• _TEXTO DEL DOCUMENTO_
* * * * * * *

La editorial Salamandra reedita en español Confesiones
de un chef. Aventuras en el trasfondo de la cocina, de Anthony Bourdain, en
el 25º aniversario del gran clásico de la cocina. Lea a continuación el prólogo
de Irvine Welsh
No llegué a conocer a Anthony Bourdain. Nunca lo
vi en persona, pero él y sus Confesiones de un chef fueron
muy importantes para mí. Voy a explicar por qué.
Cuando era joven dejé mi Edimburgo natal y me fui a Londres,
atraído no tanto por las brillantes promesas de la gran ciudad como por el punk
rock. En esa época vivía para los conciertos, los clubes y los festivales,
razón por la cual no era lo que se dice el candidato ideal para un
puesto de trabajo, aunque sí se me daba bien fingir interés por conseguirlo
mientras maquinaba las mil y una maneras de currar lo menos posible. Era un
chico de clase obrera, criado en un barrio de viviendas de protección oficial,
pero bendecido con la creencia de que tenía derecho a cualquier cosa que
deseara, convencido de que el mundo me debía algo. Sólo quería
dedicarme a la música y a escribir. Más o menos igual que ahora.
Para costearme las guitarras, los amplificadores y los equipos de grabación necesarios para ir por ahí fingiendo que tocaba en algún grupo, y entre los momentos que pasaba rellenando cuadernos con mis interminables reflexiones, trabajaba en la construcción y, de vez en cuando, pillaba algún cómodo trabajo de oficina. Pero muchas veces acababa de pinche en la cocina de algún que otro hotel de Londres, en el ferry del canal de la Mancha y en el catering de un evento multitudinario como el concurso ecuestre del Horse of the Year en Wembley o en Silverstone o en otros hipódromos. Es decir, en cualquier sitio en que estuvieran dispuestos a ofrecer un contrato temporal a un punki zarrapastroso como yo. En esos lugares solía trabajar de ayudante de cocina y en una ocasión —con resultados bastante lamentables— como cocinero especializado en preparar comidas rápidas.

* * * * * * *

• _ENTRADAS FACILITADAS_
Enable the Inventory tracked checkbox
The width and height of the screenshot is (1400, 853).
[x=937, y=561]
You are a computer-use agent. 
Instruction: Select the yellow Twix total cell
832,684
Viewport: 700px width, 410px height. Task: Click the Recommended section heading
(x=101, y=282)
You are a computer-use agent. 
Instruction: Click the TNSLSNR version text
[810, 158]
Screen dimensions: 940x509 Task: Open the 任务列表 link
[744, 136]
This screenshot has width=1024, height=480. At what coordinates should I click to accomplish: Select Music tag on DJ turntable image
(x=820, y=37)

* * * * * * *

• _OBJETIVO 1_
En el prólogo a Confesiones de un chef, ¿qué atrajo al narrador a Londres más que las promesas de la gran ciudad?
• _OBJETIVO 2_
Resume en forma de lista el párrafo del prólogo que empieza con "Para costearme las guitarras", sin perder sus datos principales.
• _OBJETIVO 3_
Reproduce sin cambios el pasaje del prólogo que empieza en las palabras "Cuando era joven" y termina justo después de "igual que ahora.".

• _RESPUESTA COMPLETA 1_
El punk rock.

• _RESPUESTA COMPLETA 2_
- Trabajaba para pagar guitarras, amplificadores y equipos de grabación, y en sus ratos libres llenaba cuadernos con sus reflexiones.
- Hacía trabajos en la construcción y, a veces, en alguna oficina.
- Muchas veces trabajó de pinche de cocina en hoteles de Londres, en el ferry del canal de la Mancha y en el catering de grandes eventos, como el Horse of the Year en Wembley, Silverstone u otros hipódromos.
- Aceptaba cualquier sitio que le ofreciera un contrato temporal.
- Solía ser ayudante de cocina y una vez fue cocinero de comidas rápidas, con resultados bastante lamentables.

• _RESPUESTA COMPLETA 3_
Cuando era joven dejé mi Edimburgo natal y me fui a Londres,
atraído no tanto por las brillantes promesas de la gran ciudad como por el punk
rock. En esa época vivía para los conciertos, los clubes y los festivales,
razón por la cual no era lo que se dice el candidato ideal para un
puesto de trabajo, aunque sí se me daba bien fingir interés por conseguirlo
mientras maquinaba las mil y una maneras de currar lo menos posible. Era un
chico de clase obrera, criado en un barrio de viviendas de protección oficial,
pero bendecido con la creencia de que tenía derecho a cualquier cosa que
deseara, convencido de que el mundo me debía algo. Sólo quería
dedicarme a la música y a escribir. Más o menos igual que ahora.